In an effort to accelerate the adoption of OpenFlow for software-defined networking, Big Switch Networks this week unveiled an open source-based “thin” virtual switch for servers and commodity switches.
Switch Light is software that can be deployed on server hypervisors and in merchant silicon-based physical switches, commonly known as white box switches. Switch Light is intended to offer users an alternative to proprietary, vendor-unique networking architectures, and accelerate the adoption of OpenFlow, the popular SDN API and protocol.
SDNs are a way to make networks more programmable through software so that they can be reconfigured quickly and functionally extended more easily.
Big Switch says Switch Light will help lower capital costs by providing choice in networking hardware, and reduce operational overhead by tying together virtual and physical networks with a common provisioning and management model. That management and provisioning model will be enabled through a separate OpenFlow controller, however, with Switch Light essentially performing the duties of a management agent.
Initially, Switch Light will be available to run on Broadcom Trident+ and Trident 2-based switches, and Linux-based hypervisors. Switch Light will be ported to other data plane devices in the future, Big Switch says.
Big Switch will make Switch Light available free of charge and offer technical service and support to customers of Big Switch’s Big Network Controller, Big Virtual Switch, or Big Tap SDN products.

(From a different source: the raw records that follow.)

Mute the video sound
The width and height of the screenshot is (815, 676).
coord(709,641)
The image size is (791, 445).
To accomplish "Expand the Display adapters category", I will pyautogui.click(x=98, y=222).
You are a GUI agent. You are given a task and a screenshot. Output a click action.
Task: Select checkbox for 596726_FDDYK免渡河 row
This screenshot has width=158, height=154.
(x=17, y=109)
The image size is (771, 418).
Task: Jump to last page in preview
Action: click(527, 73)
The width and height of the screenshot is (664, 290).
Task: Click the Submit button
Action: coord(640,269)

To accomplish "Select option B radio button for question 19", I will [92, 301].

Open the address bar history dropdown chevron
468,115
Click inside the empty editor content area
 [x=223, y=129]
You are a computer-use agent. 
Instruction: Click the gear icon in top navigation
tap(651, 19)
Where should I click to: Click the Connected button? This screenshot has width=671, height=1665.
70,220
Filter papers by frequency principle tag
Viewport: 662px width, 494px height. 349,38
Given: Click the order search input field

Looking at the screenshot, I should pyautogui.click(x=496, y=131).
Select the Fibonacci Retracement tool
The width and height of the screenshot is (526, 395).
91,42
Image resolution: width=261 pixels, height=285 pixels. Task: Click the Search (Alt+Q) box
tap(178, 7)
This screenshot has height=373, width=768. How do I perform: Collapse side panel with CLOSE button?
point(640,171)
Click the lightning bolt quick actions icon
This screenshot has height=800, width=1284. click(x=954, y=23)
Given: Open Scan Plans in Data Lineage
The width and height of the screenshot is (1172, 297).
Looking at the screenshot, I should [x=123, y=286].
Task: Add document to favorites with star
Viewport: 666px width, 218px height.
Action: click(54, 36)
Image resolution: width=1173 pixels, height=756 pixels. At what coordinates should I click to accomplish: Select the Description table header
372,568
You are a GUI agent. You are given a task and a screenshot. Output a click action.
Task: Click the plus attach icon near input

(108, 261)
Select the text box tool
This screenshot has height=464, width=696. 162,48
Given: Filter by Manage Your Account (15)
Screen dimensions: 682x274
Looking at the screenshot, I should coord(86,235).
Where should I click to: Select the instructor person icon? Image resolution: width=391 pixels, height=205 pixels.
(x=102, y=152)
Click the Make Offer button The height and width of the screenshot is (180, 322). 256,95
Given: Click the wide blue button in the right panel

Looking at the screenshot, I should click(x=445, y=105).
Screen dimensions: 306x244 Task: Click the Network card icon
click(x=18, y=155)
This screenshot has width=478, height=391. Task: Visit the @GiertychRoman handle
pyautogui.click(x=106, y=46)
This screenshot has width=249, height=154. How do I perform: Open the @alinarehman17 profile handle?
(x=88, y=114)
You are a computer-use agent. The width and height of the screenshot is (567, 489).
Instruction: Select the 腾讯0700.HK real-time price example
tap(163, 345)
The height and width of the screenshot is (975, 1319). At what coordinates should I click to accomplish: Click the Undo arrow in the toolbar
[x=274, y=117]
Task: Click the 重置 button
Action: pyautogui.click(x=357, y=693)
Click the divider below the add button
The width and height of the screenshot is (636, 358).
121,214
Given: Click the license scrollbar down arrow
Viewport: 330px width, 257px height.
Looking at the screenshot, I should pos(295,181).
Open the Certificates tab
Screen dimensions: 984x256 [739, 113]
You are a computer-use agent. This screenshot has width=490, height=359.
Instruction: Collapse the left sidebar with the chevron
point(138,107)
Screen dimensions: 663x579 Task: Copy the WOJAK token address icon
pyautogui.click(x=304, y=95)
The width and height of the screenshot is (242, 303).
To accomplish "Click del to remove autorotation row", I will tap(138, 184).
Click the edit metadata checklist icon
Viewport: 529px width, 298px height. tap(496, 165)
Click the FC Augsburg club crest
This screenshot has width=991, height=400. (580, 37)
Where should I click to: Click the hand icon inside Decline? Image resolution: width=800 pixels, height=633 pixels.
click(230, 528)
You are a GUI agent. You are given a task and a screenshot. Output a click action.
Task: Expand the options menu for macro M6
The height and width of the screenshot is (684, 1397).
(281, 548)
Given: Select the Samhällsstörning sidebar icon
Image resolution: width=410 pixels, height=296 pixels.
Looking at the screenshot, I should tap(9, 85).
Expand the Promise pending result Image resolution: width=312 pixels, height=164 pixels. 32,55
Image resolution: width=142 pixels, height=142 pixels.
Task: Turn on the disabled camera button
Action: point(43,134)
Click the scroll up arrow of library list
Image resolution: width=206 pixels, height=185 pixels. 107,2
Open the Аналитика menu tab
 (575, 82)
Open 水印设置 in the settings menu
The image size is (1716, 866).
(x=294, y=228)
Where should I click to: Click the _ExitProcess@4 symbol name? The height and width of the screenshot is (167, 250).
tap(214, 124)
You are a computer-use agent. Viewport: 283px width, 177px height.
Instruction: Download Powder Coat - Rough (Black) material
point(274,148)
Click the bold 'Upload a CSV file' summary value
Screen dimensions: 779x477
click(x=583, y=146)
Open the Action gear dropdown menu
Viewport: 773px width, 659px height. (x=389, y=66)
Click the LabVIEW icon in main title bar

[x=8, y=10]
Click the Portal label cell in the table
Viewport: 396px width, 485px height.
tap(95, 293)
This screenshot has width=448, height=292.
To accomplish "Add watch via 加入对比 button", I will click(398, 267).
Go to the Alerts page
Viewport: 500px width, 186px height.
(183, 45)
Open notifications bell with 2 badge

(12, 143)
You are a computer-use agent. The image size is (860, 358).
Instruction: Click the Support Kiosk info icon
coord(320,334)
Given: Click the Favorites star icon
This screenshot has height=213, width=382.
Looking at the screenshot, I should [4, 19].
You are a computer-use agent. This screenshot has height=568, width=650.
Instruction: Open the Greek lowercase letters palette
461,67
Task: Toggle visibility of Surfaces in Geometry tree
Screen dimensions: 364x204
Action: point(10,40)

Switch Light is based on the open source Indigo Project, a sub-project within Project Floodlight, which is the community developing the Floodlight open source SDN controller, the Indigo OpenFlow agent, and several open-source applications and utilities. The Big Switch Controller is based on Floodlight.
Switch Light could be key in enabling OpenFlow startups like Big Switch maintain market momentum as incumbent vendors Cisco, IBM, HP and others ready the “Daylight” open source controller, which is expected to be unveiled at next month’s Open Networking Summit SDN conference in Santa Clara. The goal of Daylight is unclear but clearly one of its objectives is to steer SDN momentum toward incumbent hardware vendors and away from “revolutionaries” like Big Switch and Nicira, which was acquired by Cisco partner-turned-provocateur VMware.
Big Switch is working with Broadcom, and with Accton and Quanta to bring Switch Light to market for merchant silicon and white box switches. Partner Extreme Networks will also support Switch Light.
The source code repositories for both Indigo and the Floodlight controller are available now at www.projectfloodlight.org. Switch Light is currently in early access with customers, and will be available in a limited beta release in June, and generally available in the second half of 2013.
Switch Light will also be available as a free download from bigswitch.com at that time.